Hair, Hair Everywhere
After my first chemo, I had two rough days where I couldn’t really get out of bed, but I bounced back very quickly, and apart from an early morning ER trip on day 5, getting tired easily, and having the world’s longest and strangest period (which will most likely be the last one for a long time), I have felt and looked like myself; many days, I forget I have cancer and am going through chemo. So because of that, I think a foolishly optimistic (or dumb??) part of me thought that I would somehow escape the other cumulative side effects as well.
But, no. You can’t escape the wrath of chemo. I learned this when it started raining hair. Clumps of hair lining the bottom of the bathtub. Strands of hair clinging to all of my clothes, in my food, on my pillow, on my puppy, on my car seat, in my hands… Hair. Everywhere.
I’ve opted to do something called cold caps, which is an ice helmet that is -32 degrees Celsius and weighs like 6 pounds that you wear during chemo, an hour before, and four hours after. It has been used for years, successfully enabling those going through chemo to keep around 50% of their hair or more. It is a lengthy, tedious, uncomfortable, expensive, and laborious process, not just on the day of chemo, but every day of your life during chemo and for a few months after. Anyways, I was going to just surrender to the baldness, until I realized that I would still be bald during my double mastectomy a month after chemo. Look, I’m a strong lady.
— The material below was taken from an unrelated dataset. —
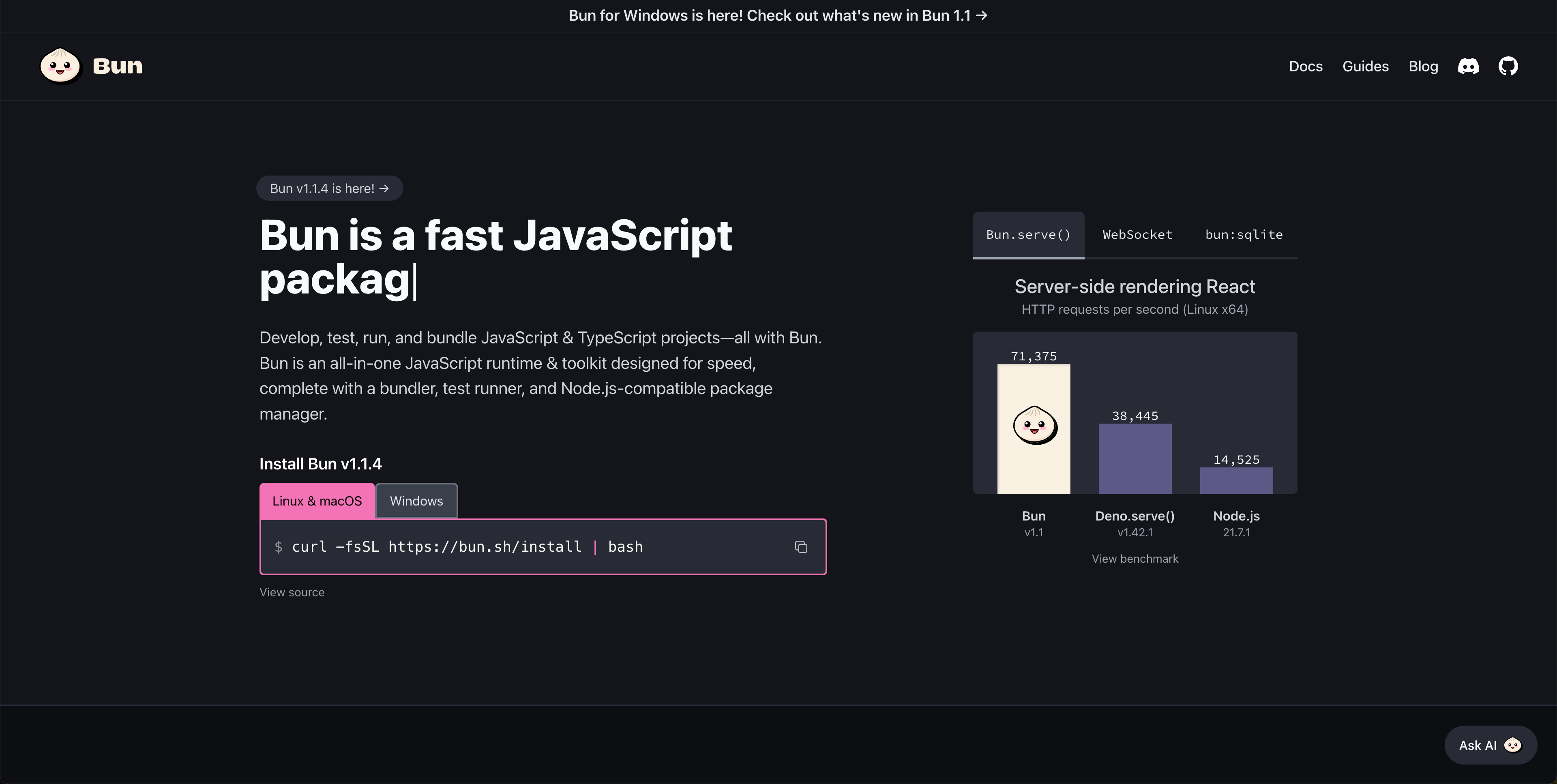Click the Bun v1.1.4 is here badge
This screenshot has width=1557, height=784.
pyautogui.click(x=329, y=189)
But I honestly don’t think I could handle NO hair and NO breasts. I think it would be the thing that put me over the edge. So, I opted for the cold caps.
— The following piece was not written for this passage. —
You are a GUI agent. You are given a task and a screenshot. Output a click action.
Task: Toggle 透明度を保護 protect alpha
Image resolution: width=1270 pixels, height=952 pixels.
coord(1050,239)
Usually, without the cold caps, people on chemo start losing their hair on day 10–14. With the cold caps, they tell you to still expect shedding day 14–21 after chemo. So when day 14, 15, 16, and 17 started passing with my hair exactly the same, I started getting relieved, and maybe just a little bit smug. I also still needed to shave my legs and armpits, which was thrilling (I know, I never thought I would ever call shaving myself “thrilling,” but alas…), because many who had gone through chemo told me they had nothing to shave anymore pretty much immediately after their first treatment. And I still did…a few times, actually!
But yesterday, it started raining hair. Lots of it. And today, the downpour continued. And not only that, let’s just say that I have no need of a wax any time soon. That’s all gone too. And it all happened so fast.
People try to console me by saying the hair loss is temporary, and it’s a means to an end. Fine. Yes. It is. But how would you feel if your hair — in every part of your body — was falling out and I told you not to worry because it was just temporary? Like you’d want to take a sharp object and hurt me? Yes, probably.
It’s not just the vanity of the hair rain, which of course is an aspect of it. But more than that, it’s the fact that my body is betraying itself. It’s my body showing me that it was in fact poisoned (albeit for a good reason), with cells being killed and unable to regenerate. I understand that the cancer is also being killed and kept from growing and spreading, fine, but it is a cost that is hard to surrender to.
My next treatment is in two days, and I feel like I’m in a countdown, my positive attitude getting harder to maintain. I handled the first cycle well, and bounced back fast. But now it starts all over again, and the cumulative effects will start adding up. My boyfriend and I went to see Dr. Strange the other night (I’ve never been so excited to have a date night, by the way), but all I can remember about the movie is that Tilda Swinton’s character had no eyelashes. Because I know eventually that will be me.
And so, perhaps another lesson cancer will be teaching me, through chemo, is that I’m still me, with the same heart, soul, and spirit, even if I look in the mirror, or people look at me, and don’t see the external Holly I, or they, are used to.